Let $a(x)$ and $b(x)$ be smooth functions, i.e they are infinitely times differentiable.

I have made the assumption that the derivative for the function

$$f(x)= (a\cdot b)(x)$$

can be given by

$$f^{(n)}(x)=\sum_{k=0}^{n}\binom{n}{k}a^{(k)}b^{(n-k)}(x)$$

Where I have defined $g^{(n)}$ as the $n-$ th derivative of some function.

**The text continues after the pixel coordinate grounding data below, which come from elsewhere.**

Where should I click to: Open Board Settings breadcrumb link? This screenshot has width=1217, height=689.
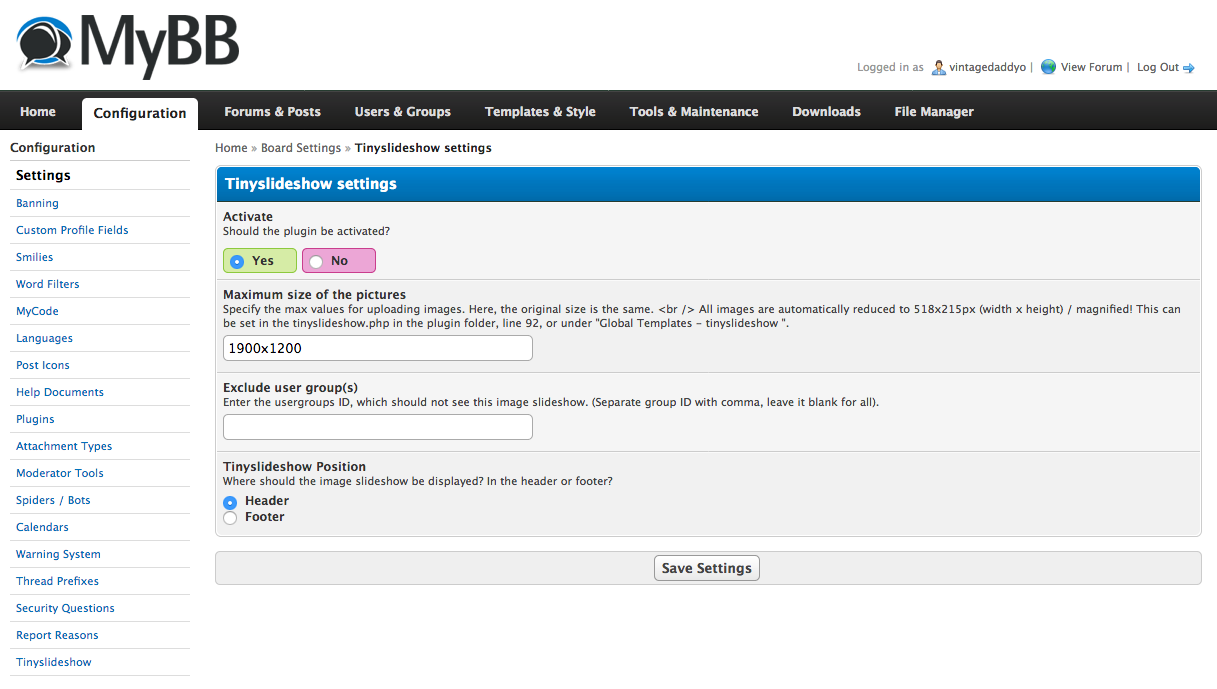[301, 148]
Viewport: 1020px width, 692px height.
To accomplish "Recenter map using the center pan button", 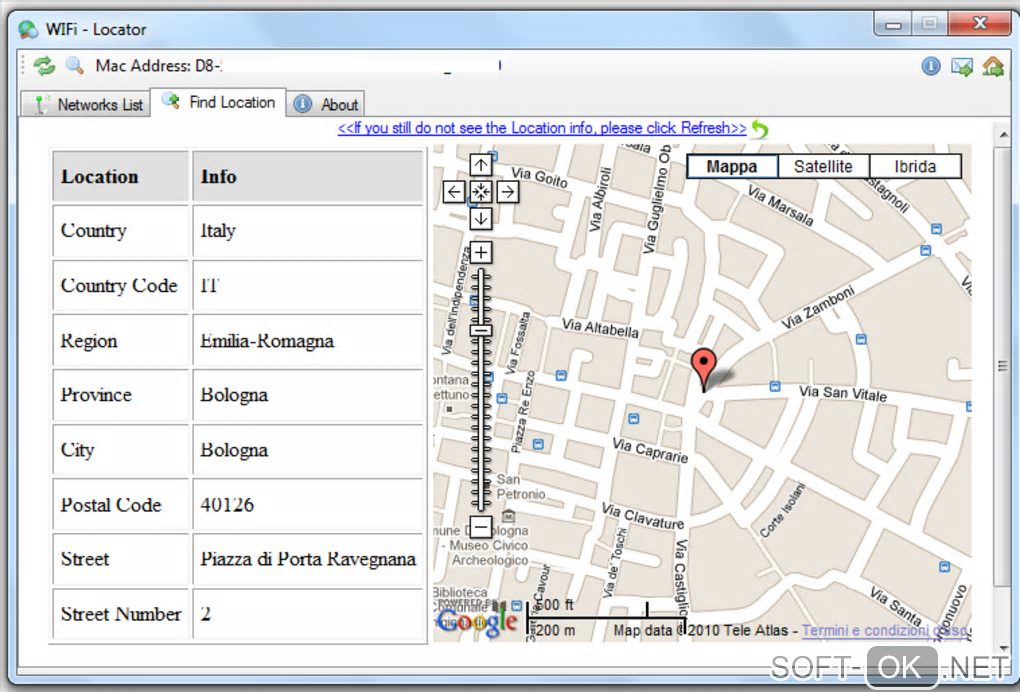I will 481,191.
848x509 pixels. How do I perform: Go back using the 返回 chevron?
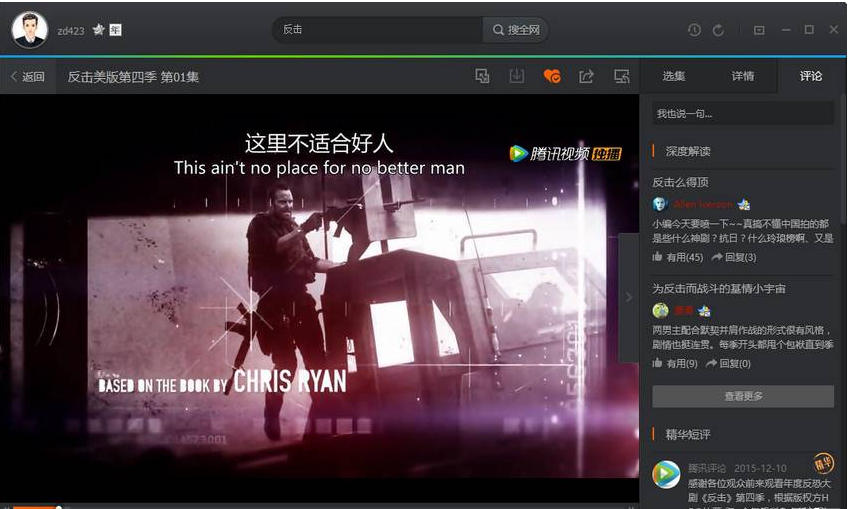click(x=27, y=77)
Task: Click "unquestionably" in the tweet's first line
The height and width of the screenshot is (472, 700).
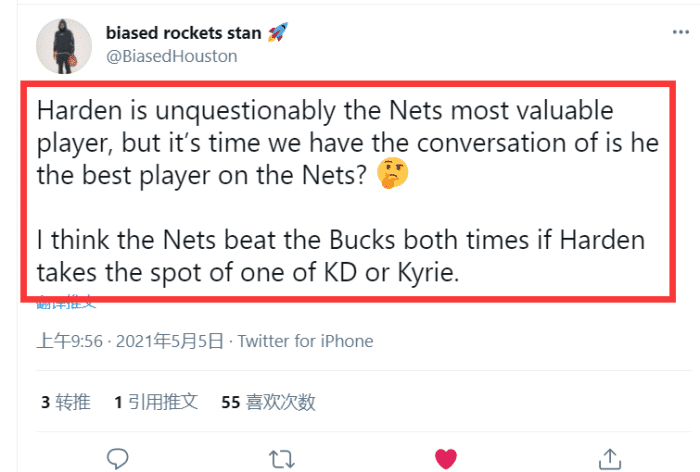Action: (x=221, y=110)
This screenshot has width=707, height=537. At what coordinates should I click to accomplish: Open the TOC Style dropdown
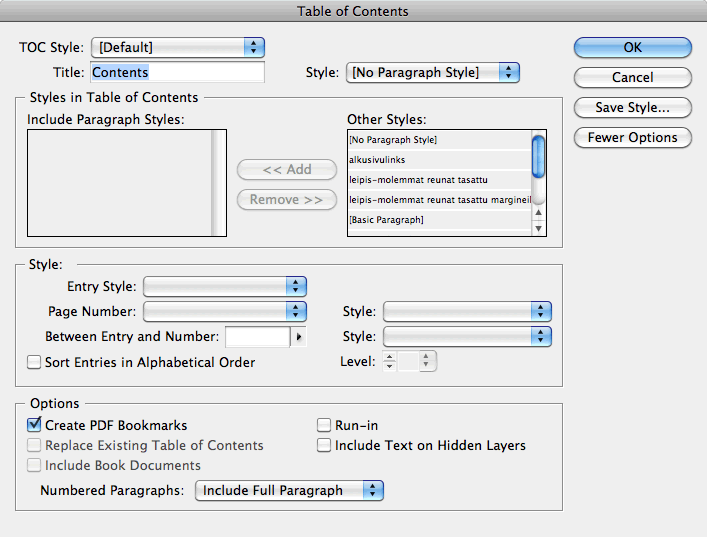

I have made the observation when I was trying to calculate the derivative of such a function and I noticed that the derivatives are in the form:

$$f^{(1)}(x)=a'b+b'a$$

$$f^{(2)}(x)=ab''+2a'b'+a''b$$

$$f^{(3)}(x)=ab'''+3a'b''+3a''b'+a'''b$$

What I have tried so far is induction but I don't know how to manipulate the formula to get the result I want

$${f^{(n+1)}=f^{(n)}}^{'}=(\sum_{k=0}^{n}\binom{n}{k}a^{(k)}b^{(n-k)})^{'}=(\sum_{k=0}^{n}\binom{n}{k}[a^{(k+1)}b^{(n-k)}+a^{(k)}b^{(n-k+1)}])$$

Now I **cannot** say something like :

$$[\uparrow]=(\sum_{k=0}^{n}\binom{n}{k}[a^{(k)}b^{(n-k)}(a+b)]) $$

Because they are derivatives and they do not necessarily behave like exponentials. But I don't know if it even would help me

Because in the end I want to have a term that Looks like

$$\sum_{k=0}^{n+1}\binom{n+1}{k}a^kb^{n-k}$$

But I don't know how to do it.